A series of analyses by the Urban Institute provide a sense of the magnitude of savings. Recent estimates show that if employers are offered a public option plan that sets provider reimbursement somewhere between Medicare and commercial rates (“Medicare-plus”):
Premiums would fall by 18 to 25 percent for participating employers
Employers would save of $32 to $86 billion and households would save $27 to $58 billion
Over 1 million employees and dependents would enroll in coverage, and the number of people uninsured would drop by nearly the same amount
Nationally, health spending would fall by 3 to 7 percent and the federal deficit would shrink by $13 to $28 billion
Because the employer market is so much larger than the individual market, and tends to pay higher reimbursement rates, these numbers are significantly higher than those that come from offering a public option to the individual market only. An individual market public option plan paying the same Medicare-plus rates would reduce household spending by a still significant, but lower, $3 to $5 billion, reduce the deficit by $6 to 10 billion, and lower the uninsured population by approximately 100,000 people.
Alternatives to a Public Option
Both the Urban Institute and Brookings have analyzed alternatives to a public option, including various mechanisms to limit provider reimbursement rates. The primary distinction between a public option and these types of reforms is their scope. Setting aside indirect effects, a public option would reduce provider reimbursement rates only for the portion of the market that enrolls in the plan. Alternatives, such as caps on the prices providers can charge, could apply market-wide with a greater direct impact. For example, the Urban Institute found that capping provider rates at the same Medicare-plus level would cut employer spending $145 to $202 billion, household spending by $87 to $118 billion, and the federal deficit by $38 to $53 billion. (However, there would be no change in the number of uninsured relative to a public option.)
Potential for Disruption
It is worth noting that the greater cost savings achieved by extending a public option or market-wide caps to the employer market inherently mean greater disruption, particularly for the health care providers facing lower reimbursement. To reduce disruption, a public option’s rate reductions or market-wide rate caps could be phased in gradually over several years to allow health care systems to adjust.

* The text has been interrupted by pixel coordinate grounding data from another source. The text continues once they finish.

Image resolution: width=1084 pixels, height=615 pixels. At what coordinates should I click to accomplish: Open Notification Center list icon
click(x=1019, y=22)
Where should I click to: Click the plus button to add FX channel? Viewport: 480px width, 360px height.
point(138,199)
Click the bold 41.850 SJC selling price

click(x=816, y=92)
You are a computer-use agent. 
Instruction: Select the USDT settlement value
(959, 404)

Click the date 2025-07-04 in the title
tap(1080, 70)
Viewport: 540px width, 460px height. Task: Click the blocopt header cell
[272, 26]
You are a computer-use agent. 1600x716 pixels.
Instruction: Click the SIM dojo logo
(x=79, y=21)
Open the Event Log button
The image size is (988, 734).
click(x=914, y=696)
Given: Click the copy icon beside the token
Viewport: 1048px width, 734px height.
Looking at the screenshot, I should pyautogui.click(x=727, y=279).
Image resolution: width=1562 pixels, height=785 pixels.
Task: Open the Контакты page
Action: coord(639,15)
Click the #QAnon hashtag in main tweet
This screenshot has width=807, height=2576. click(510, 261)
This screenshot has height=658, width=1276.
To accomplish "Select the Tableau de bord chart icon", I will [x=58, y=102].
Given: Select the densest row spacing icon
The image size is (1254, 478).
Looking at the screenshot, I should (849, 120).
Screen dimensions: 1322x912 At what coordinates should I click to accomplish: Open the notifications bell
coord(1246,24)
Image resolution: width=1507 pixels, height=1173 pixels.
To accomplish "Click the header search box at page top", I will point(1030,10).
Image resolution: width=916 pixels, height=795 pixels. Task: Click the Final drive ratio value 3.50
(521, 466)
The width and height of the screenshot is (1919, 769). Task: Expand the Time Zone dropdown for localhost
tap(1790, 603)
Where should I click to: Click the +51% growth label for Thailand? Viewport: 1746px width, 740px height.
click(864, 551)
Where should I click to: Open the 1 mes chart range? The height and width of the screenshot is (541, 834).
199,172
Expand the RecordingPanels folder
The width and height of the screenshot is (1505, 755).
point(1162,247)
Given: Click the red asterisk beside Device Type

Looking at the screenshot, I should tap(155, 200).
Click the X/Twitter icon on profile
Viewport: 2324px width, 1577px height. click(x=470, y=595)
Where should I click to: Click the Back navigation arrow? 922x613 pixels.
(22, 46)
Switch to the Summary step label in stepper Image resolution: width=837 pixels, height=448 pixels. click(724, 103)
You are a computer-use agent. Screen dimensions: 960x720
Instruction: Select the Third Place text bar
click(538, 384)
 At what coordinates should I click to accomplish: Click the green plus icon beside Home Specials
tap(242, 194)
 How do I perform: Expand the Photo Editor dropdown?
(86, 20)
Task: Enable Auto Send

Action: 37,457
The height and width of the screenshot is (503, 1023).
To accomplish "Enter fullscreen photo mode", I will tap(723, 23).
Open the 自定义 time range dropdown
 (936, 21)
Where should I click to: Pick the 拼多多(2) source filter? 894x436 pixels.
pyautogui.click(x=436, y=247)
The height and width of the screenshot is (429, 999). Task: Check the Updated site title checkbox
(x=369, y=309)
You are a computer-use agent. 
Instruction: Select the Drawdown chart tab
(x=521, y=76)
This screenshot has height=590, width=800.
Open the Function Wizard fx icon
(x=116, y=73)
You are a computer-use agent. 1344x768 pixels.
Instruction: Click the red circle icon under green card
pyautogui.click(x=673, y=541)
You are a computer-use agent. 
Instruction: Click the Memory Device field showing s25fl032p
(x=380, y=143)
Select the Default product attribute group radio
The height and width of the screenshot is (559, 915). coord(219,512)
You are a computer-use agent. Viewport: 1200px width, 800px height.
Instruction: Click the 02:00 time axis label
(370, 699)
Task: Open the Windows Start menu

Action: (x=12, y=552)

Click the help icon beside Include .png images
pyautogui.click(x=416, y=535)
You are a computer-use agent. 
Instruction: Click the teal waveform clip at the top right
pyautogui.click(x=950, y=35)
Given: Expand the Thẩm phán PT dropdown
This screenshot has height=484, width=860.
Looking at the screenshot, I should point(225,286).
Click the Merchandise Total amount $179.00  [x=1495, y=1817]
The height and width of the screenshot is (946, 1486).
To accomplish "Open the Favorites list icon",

Alternatively, the Urban Institute has also modeled options that would limit rates paid—whether as part of a public option plan or through market-wide caps—by either exempting rural areas or applying the caps only to concentrated hospital and insurer markets.
Exempting rural areas would not substantially affect savings associated with a public option or market-wide cap since a small share of the population lives in rural areas, but this proposal would help protect rural providers from cuts. Limiting the proposal to only concentrated markets, on the other hand, may result in somewhat less uptake of the public option and thus lower savings because large employers with workers in multiple locations are less likely to opt into the public option plan if it is not available in all markets.
Looking Ahead
Proposals to extend public options to employers and their workers, like the Choose Medicare Act, have yet to gain significant traction at either the federal or state level, with lawmakers’ attention largely focused on affordability in the individual market. But the impact of a public option will be substantially greater if it is open to the employer market.